GP3 – Multilingual

Group project 3: Multilingual and Plurilingual corpora

Team leaders: Antonio Balvet (Université de Lille), Natalie Kübler (Université Paris Diderot) and Maria Zimina (Université Paris Diderot)

This work group puts researchers working on multilingual and plurilingual corpora, whether written or oral, of traditionally written or oral languages, into contact with each other. Its goal is to exchange methods and tools that are used in other domains as well as theoretical aspects central to each tradition. We are going, in particular, to reflect on on the following points together:

  • On the building of written and oral corpora for major languages vs. the building of oral corpora for less described languages: what are the tools, what are the annotators, what are the research priorities? ·
  • Quantitative exploitation of large corpora vs. quantitative exploitation of smaller corpora of lesser studied languages: what statistical models to use, what are the theoretical questions and what are the methods?

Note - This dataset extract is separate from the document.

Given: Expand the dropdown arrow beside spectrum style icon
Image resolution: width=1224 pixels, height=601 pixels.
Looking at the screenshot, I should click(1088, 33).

The group’ objectives are the organization of classes on the use of the specific tools used or adapted to the use of multilingual or plurilingual corpora as well as courses on possible statistical treatments. It organizes seminars that bring together researchers working on multilingual and plurilingual written and oral corpora. Finally, the group encourages the promotion of existing corpora via specific annotations for languages in contact.

2017 Events

A day of scientific conferences was held on Septemer 15, 2017 on the CNRS campus at Villejuif (org. Evangelia Adamou, Antonio Balvet, Natalie Kübler et Maria Zimina). This event brought together members of the scientific community who are interested in the problematic of creating and analyzing multilingual and plurilingual corpora, both written and oral.

2018 Events

A day of scientific conferences was held on the November 30, 2018 at the Université Paris Diderot, called “Cross-lingual analysis and the annotation of parallel and comprable multilingual corpora: current and future trends” (org. Natalie Kübler, Maria Zimina, Evangelia Adamou et Antonio Balvet). The principle goal of the conference is to bring together researchers and professionals coming from other theoretical schools and different domains.

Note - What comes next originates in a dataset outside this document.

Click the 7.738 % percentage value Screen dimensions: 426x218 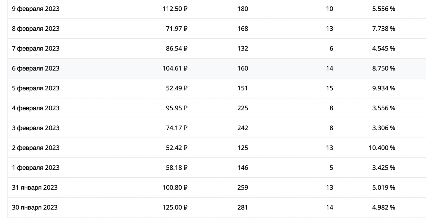[x=383, y=29]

  • The program of the conference was as follows:
    • Invited speakers Vesna Lušicky (University of Vienna), Tanja Wissik (Austrian Academy of Sciences). Overview of the CLARIN multilingual resources.
  • Peer-reviewed abstracts:
    • Natalia Levshina (Leipzig University). Multilingual parallel corpora and semantic maps: traditional and new approaches.
    • Evangelia Adamou (CNRS). Endangered languages on a scale of language mixing.
    • Efstathia Soroli (Université de Lille et CNRS) et Cathy Cohen (Université Lyon 1and CNRS). Bilingual Discourse Analysis (BilDA): Research methods in second language acquisition and bilingualism – a manual for transcription, coding and analysis.
    • Yuming Zhai (CNRS). Construction d’un Corpus Multilingue Annoté en Relations de Traduction.
    • Monika Chwalczuk (Paris Diderot). Saisir le multimodal : Les défis d’annotation d’un corpus d’interactions interprétées dans les services publics.